Problem to solve >> Search the listing below for the line containing "Task: Select the Local Disk C checkbox". From there through the line containing "936x560 pixels.", transcribe every line exactly, both ends included.

Recorded information >>
.....

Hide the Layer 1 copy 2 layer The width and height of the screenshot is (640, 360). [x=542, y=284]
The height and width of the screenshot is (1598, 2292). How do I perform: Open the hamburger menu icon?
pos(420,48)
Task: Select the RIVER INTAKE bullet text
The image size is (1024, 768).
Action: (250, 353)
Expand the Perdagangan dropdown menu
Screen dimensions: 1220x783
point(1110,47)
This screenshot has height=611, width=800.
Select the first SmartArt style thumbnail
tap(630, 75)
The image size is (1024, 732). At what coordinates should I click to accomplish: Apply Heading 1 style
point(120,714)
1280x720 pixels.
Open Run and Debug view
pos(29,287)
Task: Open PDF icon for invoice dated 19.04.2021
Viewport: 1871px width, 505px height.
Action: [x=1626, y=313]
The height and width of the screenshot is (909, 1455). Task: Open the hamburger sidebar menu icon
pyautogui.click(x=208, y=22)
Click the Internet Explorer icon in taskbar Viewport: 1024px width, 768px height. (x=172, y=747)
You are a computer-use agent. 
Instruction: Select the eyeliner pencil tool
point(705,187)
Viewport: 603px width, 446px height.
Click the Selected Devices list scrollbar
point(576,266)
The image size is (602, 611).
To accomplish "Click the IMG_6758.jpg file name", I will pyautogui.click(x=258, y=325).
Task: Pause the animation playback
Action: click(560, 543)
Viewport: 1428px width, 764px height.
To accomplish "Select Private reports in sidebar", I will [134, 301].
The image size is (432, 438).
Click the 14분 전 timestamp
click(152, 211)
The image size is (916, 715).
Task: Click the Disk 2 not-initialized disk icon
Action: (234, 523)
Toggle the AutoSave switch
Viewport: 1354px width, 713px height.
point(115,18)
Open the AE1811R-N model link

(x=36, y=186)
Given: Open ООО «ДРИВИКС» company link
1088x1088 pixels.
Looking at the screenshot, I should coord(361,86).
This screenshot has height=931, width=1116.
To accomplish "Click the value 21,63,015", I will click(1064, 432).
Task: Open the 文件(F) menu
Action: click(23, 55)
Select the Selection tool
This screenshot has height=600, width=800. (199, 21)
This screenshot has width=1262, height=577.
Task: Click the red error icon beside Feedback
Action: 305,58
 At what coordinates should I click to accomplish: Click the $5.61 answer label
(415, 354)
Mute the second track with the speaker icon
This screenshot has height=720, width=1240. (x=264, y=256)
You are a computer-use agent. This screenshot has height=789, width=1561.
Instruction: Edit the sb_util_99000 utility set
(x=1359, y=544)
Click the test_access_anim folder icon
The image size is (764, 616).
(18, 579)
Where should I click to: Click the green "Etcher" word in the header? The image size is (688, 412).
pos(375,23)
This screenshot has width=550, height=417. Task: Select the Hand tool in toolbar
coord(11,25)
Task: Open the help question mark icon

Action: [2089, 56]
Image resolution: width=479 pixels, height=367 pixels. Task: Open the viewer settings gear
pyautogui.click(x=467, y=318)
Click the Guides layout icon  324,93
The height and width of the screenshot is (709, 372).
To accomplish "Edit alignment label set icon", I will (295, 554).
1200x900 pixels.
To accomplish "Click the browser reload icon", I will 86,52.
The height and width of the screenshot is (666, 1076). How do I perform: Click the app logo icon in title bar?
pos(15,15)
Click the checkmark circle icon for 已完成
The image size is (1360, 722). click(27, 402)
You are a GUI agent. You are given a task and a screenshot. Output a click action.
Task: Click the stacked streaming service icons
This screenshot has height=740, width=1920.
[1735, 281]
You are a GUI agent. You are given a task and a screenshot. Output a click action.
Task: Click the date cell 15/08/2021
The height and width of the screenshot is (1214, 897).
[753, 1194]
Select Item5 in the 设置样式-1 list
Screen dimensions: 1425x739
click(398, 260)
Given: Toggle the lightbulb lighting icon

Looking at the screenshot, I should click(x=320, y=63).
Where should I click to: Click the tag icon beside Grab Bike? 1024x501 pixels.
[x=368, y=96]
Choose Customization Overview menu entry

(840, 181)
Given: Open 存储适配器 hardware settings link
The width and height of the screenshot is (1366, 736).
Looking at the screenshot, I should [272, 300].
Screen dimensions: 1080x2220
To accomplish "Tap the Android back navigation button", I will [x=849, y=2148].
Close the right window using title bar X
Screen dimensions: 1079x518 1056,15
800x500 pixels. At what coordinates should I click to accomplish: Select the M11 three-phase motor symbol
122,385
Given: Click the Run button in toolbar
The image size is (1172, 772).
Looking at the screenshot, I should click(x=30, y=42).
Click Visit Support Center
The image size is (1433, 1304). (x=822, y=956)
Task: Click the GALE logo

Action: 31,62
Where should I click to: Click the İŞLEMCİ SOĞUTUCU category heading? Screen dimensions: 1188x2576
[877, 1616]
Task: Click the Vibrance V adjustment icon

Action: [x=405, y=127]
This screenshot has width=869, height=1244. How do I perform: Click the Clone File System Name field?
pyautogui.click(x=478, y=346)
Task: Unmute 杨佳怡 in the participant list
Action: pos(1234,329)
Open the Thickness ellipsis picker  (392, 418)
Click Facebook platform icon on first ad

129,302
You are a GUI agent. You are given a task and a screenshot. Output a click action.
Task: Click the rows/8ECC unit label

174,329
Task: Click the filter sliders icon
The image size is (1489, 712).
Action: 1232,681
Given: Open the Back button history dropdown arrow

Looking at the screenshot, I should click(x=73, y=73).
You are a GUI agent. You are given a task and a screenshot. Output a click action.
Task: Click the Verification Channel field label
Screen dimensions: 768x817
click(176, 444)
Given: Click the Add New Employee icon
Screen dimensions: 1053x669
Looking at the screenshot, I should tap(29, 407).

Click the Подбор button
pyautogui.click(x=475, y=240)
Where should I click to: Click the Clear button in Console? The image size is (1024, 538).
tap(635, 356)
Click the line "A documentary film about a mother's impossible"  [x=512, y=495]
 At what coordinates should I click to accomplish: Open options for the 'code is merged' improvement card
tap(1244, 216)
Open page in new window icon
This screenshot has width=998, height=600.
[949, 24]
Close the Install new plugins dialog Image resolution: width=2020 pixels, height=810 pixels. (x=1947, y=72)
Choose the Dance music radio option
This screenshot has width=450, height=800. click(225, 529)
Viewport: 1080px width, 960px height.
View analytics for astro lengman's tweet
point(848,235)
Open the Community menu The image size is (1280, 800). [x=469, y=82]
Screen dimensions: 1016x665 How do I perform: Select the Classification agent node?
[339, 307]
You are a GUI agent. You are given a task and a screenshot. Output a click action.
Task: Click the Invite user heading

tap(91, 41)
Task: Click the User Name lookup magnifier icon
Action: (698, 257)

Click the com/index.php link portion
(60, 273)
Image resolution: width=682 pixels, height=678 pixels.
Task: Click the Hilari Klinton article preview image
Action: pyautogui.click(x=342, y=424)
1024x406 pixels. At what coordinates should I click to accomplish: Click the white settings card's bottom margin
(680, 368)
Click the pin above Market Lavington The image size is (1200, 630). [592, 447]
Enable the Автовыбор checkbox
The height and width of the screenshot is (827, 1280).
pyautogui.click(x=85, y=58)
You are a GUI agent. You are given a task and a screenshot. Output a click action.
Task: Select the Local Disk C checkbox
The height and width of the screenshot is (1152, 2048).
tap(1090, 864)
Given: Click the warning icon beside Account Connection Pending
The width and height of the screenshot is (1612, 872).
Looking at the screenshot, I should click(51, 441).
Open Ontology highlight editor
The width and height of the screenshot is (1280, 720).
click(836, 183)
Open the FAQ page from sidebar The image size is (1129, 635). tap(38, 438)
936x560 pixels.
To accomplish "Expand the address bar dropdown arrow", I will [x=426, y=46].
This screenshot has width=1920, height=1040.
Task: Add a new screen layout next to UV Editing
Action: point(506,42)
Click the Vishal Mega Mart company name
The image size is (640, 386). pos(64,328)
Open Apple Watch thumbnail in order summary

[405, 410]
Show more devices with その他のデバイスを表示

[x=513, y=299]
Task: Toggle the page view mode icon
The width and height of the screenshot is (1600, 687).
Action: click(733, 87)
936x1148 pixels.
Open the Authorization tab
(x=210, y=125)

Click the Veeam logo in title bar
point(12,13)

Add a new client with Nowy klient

.....

Solution to this exercise >>
Task: Select the Local Disk C checkbox
The height and width of the screenshot is (1152, 2048).
tap(1090, 864)
Given: Click the warning icon beside Account Connection Pending
The width and height of the screenshot is (1612, 872).
Looking at the screenshot, I should click(51, 441).
Open Ontology highlight editor
The width and height of the screenshot is (1280, 720).
click(836, 183)
Open the FAQ page from sidebar The image size is (1129, 635). tap(38, 438)
936x560 pixels.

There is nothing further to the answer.